Ao viajar para Dinamarca, em 1994, a arquiteta Laura Fitch se apaixonou pelo modelo de cohousing. A vida em uma comunidade que mantinha a individualidade ao mesmo tempo que estimulava o convívio social se transformou em um modelo de vida. Em entrevista ao Estado, a hoje ativista ressaltou que o modelo é mais uma volta a necessidade básica humana de contato e não uma invenção moderna.

Você descreveria o cohousing como um novo jeito de viver em sociedade?

Na verdade eu diria que é um retorno a um modo antigo de viver. Quando éramos jovens, ou quando nossos pais eram jovens era plenamente comum brincar na rua e viver fora de casa e ver as atividades das pessoas na rua. O que aconteceu é que as famílias ficaram menores e se mudaram para longe de suas famílias e as coisas ficaram mais urbanas. Mas a necessidade básica humana por contato ainda está lá. Estamos nos lembrando disso

Mas não é um desafio implementar esse modelo em uma grande cidade como São Paulo ou Nova York?

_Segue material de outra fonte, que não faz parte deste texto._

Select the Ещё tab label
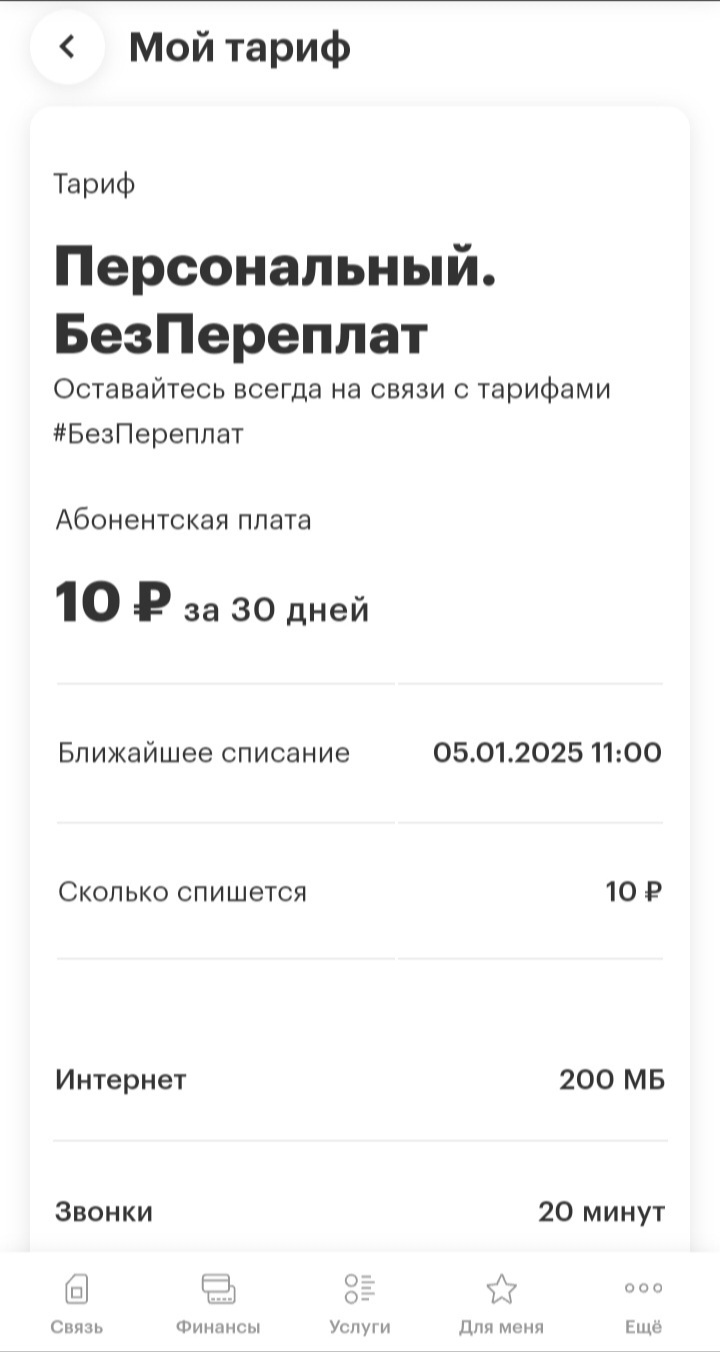Screen dimensions: 720x1352 point(643,1328)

Acho, na verdade, que é bastante adaptável. Você já tem apartamentos, condomínios. Acho que apenas o térreo tem que se tornar mais acessível, mais área comum. Meus pais vivem em Boston, é uma grande cidade e eles têm uma área térrea que é feita para as pessoas chegarem e entrarem diretamente no elevador. Deveria ser feita para as pessoas chegarem, sentarem, conviverem.

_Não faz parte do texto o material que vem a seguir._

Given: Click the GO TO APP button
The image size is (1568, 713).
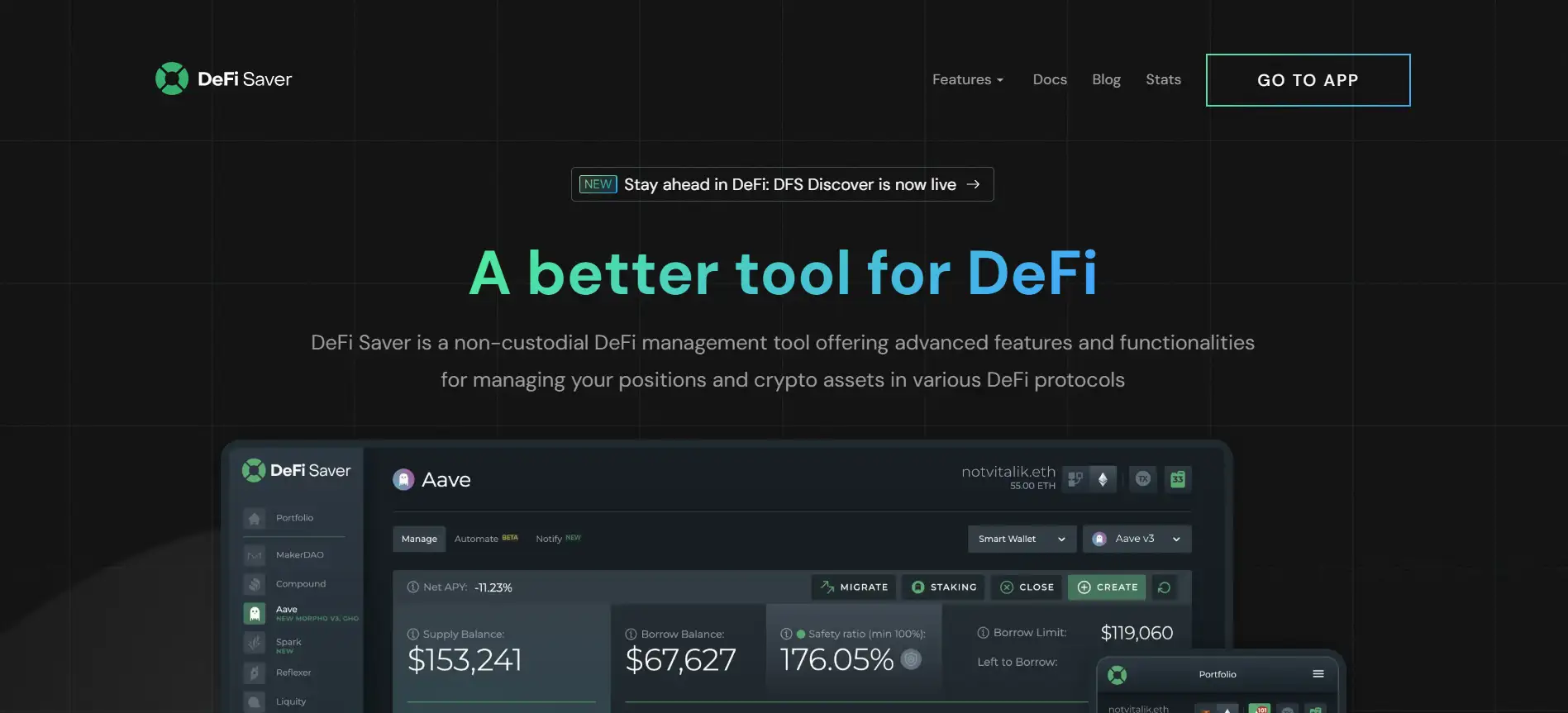Looking at the screenshot, I should coord(1308,80).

É uma mudança na cultura de quem vive nas grandes cidades também?

Sim, você precisa se organizar em torno disso. Se nós fizermos isso iremos mudar um pouquinho. Criando uma área comum no térreo, uma cozinha comunitária uma sala de jantar, é outro jeito de fazer as coisas.

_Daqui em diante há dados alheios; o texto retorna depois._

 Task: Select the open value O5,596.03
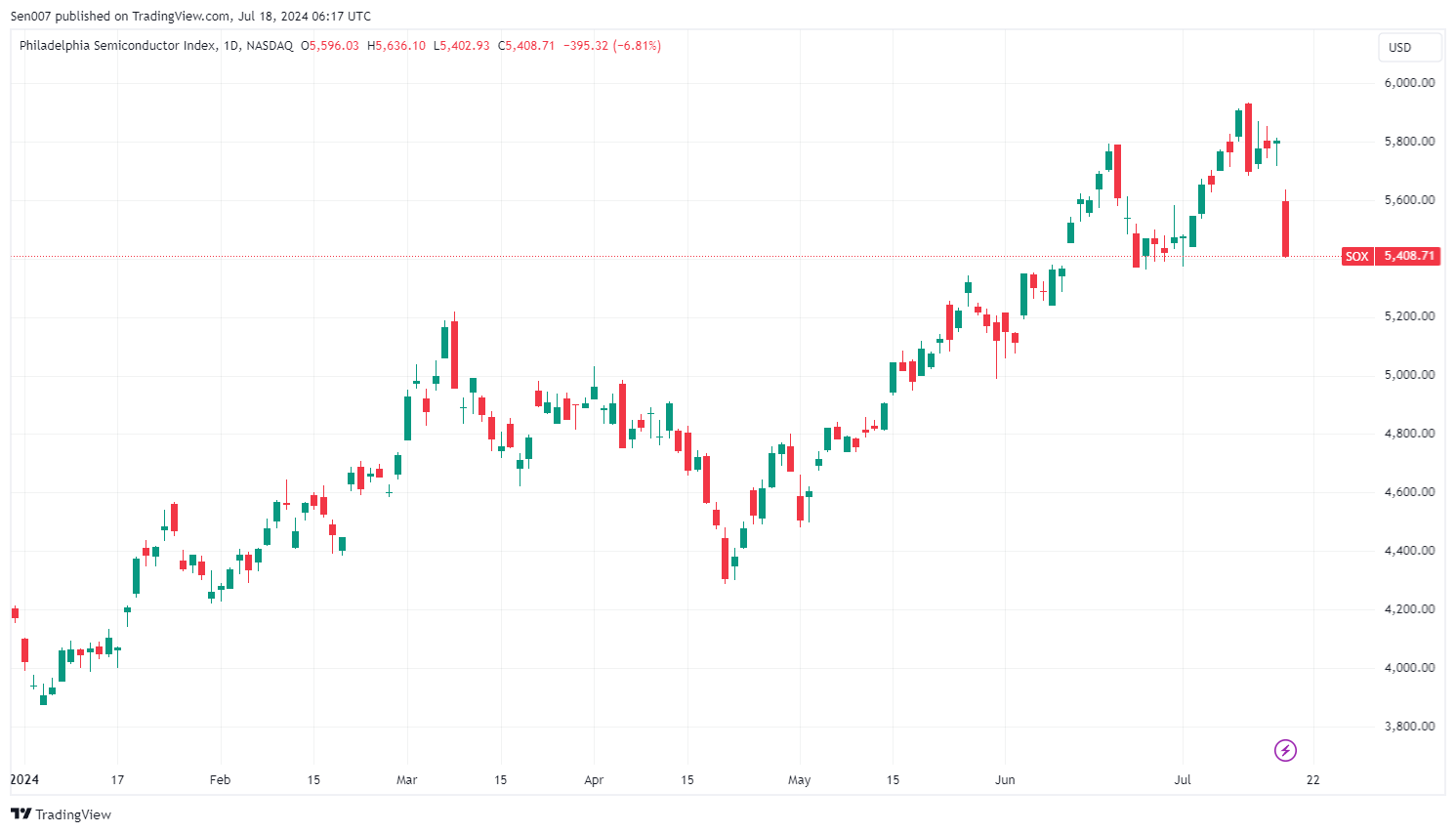coord(330,46)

E os desafios de estabelecer um grupo de cohousing em um país de terceiro mundo como o Brasil?

O grande desafio, sempre, é ter um grupo que pague o custo inicial, achar uma terra para construir a cohousing. Mas eu não acho que a cultura das pessoas é diferente. Elas querem uma comunidade, querem se conectar com outras pessoas. Talvez elas não saibam que querem uma comunidade e isso é algo interessante. Então nós temos que educar as pessoas sobre isso.

Os idosos são os que mais se beneficiam em uma cohousing?

Eu tenho um vizinho cuja esposa tem demência. As vezes ele tem que optar por uma cuidadora. Mas agora ele tem suporte para ajudar com ela. Alguns vizinhos se esforçam para ajudar e perguntar como ela está indo. Muitas mulheres solteiras também se beneficiam, já que os homens costumam morrer mais cedo. Então as viúvas idosas, que muitas vezes se sentem sozinhas têm alguém para chamar elas para um filme. E é mais fácil porque quando vemos ela na frente do espaço comum já sabemos: “Ah, você quer ver um filme”. Você não precisa telefonar.

As cohousings, além de prover uma integração maior com as pessoas, também são mais ecologicamente sustentáveis?

Sim, porque os recusos são divididos e não precisamos de tantos recursos quanto usamos hoje.Na questão de espaço também porque você tem casas menores e sobra mais espaço para plantas, agricultura doméstica. Em uma situação urbana você pode decidir colocar um jardim no terraço e são as pessoas que decidem, não o dono do prédio.